- **TRY IT**
Give every line of the listing word for word, beginning at the first and including the line with "You are a computer-use agent. 800x478 pixels." as the last.

- **SUPPLIED ENTRIES**

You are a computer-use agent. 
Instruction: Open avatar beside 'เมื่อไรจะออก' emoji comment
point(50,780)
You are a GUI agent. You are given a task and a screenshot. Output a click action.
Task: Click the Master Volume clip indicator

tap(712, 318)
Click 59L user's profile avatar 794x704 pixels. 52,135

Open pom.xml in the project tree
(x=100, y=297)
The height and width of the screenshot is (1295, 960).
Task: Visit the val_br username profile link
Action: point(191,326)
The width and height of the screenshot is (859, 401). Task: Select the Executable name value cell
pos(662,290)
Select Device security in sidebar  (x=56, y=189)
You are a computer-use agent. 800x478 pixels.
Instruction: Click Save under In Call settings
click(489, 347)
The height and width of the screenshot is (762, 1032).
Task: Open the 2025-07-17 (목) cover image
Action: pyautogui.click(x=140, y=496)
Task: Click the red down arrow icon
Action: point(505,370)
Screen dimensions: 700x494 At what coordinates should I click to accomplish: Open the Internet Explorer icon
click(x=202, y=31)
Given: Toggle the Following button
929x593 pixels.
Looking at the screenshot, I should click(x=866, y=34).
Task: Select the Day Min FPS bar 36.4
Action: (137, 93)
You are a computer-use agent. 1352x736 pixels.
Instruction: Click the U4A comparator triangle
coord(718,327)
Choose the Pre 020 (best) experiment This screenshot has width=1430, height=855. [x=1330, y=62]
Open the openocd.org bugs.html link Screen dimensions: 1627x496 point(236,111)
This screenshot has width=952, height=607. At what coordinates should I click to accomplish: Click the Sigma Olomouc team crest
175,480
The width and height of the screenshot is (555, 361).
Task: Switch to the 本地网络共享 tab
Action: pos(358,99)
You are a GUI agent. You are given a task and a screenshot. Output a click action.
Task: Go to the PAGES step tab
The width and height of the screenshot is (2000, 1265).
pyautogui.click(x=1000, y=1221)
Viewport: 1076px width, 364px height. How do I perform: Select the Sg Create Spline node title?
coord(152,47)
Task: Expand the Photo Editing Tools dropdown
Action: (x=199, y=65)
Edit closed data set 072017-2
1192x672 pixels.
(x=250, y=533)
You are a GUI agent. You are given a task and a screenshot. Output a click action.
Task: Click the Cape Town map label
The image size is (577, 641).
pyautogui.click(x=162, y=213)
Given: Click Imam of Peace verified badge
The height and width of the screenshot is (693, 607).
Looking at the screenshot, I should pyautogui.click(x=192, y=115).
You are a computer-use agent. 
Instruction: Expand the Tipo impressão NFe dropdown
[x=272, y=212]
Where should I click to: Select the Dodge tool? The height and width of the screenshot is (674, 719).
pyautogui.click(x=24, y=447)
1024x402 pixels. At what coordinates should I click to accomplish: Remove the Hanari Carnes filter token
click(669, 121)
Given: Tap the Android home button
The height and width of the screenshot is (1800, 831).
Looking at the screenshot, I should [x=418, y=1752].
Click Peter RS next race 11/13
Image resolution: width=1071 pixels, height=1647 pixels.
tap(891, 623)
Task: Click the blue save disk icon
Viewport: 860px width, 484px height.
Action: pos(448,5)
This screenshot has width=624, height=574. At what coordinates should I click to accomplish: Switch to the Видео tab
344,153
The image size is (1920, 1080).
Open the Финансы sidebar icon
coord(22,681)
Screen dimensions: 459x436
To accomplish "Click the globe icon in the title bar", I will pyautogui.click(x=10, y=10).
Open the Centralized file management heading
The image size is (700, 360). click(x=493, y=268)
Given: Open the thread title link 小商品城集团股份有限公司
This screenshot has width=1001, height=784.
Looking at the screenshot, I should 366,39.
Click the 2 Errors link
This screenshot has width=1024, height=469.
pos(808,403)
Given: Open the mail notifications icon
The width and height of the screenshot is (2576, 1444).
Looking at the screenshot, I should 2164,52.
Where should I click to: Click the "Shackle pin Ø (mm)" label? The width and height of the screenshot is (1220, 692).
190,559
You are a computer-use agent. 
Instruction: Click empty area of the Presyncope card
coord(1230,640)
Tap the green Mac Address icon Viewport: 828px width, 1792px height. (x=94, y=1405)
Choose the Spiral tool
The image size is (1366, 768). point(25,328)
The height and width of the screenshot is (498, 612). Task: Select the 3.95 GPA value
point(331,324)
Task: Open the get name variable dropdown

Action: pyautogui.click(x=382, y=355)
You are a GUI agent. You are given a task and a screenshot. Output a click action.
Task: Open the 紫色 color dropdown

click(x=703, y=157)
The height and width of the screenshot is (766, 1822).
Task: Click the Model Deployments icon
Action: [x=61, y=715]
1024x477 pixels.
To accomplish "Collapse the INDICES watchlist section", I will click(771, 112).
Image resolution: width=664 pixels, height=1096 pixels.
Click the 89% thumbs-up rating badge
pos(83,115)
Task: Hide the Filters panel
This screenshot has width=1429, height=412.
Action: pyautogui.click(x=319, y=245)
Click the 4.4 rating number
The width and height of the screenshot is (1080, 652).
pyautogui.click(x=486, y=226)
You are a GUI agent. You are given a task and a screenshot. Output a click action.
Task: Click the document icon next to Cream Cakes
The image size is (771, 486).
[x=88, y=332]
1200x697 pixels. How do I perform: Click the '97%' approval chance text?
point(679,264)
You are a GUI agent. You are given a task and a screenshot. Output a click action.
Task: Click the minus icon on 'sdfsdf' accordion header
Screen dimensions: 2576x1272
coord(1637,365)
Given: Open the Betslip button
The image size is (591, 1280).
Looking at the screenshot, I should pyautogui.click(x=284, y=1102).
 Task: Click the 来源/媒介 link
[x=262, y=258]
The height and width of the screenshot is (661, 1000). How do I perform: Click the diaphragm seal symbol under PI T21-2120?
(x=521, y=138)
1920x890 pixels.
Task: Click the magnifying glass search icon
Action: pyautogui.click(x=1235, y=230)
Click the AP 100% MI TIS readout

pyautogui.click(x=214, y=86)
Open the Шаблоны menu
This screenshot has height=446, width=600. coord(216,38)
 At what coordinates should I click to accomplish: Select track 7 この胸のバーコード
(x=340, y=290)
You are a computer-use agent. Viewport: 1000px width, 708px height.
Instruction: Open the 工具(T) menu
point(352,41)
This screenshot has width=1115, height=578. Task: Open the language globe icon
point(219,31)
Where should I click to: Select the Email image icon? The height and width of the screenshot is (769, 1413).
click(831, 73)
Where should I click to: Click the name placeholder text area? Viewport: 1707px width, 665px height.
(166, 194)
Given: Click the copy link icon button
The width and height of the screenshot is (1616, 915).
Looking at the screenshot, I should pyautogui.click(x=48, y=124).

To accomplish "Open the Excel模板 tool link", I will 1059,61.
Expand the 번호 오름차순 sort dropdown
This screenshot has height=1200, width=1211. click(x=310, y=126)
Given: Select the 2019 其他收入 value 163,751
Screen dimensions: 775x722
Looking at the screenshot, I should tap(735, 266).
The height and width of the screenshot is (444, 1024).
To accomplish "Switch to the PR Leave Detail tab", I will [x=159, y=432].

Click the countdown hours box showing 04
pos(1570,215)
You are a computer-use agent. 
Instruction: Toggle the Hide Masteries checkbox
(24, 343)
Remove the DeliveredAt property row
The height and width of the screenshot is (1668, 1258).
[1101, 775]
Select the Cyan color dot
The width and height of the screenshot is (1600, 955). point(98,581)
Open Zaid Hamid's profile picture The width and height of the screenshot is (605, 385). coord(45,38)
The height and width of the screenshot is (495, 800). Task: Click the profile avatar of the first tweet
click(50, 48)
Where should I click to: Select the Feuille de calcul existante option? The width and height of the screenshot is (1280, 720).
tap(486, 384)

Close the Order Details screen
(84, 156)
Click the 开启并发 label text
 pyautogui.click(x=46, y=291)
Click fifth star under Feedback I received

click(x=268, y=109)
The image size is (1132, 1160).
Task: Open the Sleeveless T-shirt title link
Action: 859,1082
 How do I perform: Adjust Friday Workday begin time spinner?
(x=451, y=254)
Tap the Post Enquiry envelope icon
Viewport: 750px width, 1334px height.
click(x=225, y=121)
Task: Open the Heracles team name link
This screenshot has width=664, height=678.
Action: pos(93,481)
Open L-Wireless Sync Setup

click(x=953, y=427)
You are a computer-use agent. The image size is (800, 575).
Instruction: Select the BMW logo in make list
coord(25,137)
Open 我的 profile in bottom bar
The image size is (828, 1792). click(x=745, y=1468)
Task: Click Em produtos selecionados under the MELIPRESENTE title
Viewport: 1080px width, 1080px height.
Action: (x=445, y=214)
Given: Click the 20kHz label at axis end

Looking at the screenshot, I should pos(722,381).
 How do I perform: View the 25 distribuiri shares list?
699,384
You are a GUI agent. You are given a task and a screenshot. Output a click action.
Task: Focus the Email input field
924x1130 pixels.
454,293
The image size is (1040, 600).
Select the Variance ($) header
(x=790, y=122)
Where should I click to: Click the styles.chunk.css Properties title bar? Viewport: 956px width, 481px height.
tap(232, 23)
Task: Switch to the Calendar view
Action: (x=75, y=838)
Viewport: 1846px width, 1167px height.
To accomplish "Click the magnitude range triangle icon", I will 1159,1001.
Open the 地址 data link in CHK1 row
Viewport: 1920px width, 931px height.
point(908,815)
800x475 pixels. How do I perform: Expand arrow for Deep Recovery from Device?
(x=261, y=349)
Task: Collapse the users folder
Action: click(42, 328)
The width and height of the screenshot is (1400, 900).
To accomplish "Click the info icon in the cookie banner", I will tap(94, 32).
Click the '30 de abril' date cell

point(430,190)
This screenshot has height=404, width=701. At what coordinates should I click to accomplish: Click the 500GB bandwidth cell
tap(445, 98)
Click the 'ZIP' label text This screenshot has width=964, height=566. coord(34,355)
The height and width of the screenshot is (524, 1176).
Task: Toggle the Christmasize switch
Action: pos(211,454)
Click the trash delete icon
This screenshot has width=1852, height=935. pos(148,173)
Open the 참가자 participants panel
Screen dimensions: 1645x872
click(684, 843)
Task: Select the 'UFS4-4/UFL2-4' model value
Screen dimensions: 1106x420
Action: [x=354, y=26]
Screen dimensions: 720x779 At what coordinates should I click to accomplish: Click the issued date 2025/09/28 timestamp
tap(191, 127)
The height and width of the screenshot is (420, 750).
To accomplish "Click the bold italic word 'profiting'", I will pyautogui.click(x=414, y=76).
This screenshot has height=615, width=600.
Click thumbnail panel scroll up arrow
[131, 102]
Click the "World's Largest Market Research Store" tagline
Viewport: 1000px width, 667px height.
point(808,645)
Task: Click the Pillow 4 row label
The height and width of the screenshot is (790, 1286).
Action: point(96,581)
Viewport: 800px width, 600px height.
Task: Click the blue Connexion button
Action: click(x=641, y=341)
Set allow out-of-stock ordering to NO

- **EXERCISE OUTPUT**
You are a computer-use agent. 
Instruction: Open avatar beside 'เมื่อไรจะออก' emoji comment
point(50,780)
You are a GUI agent. You are given a task and a screenshot. Output a click action.
Task: Click the Master Volume clip indicator

tap(712, 318)
Click 59L user's profile avatar 794x704 pixels. 52,135

Open pom.xml in the project tree
(x=100, y=297)
The height and width of the screenshot is (1295, 960).
Task: Visit the val_br username profile link
Action: point(191,326)
The width and height of the screenshot is (859, 401). Task: Select the Executable name value cell
pos(662,290)
Select Device security in sidebar  (x=56, y=189)
You are a computer-use agent. 800x478 pixels.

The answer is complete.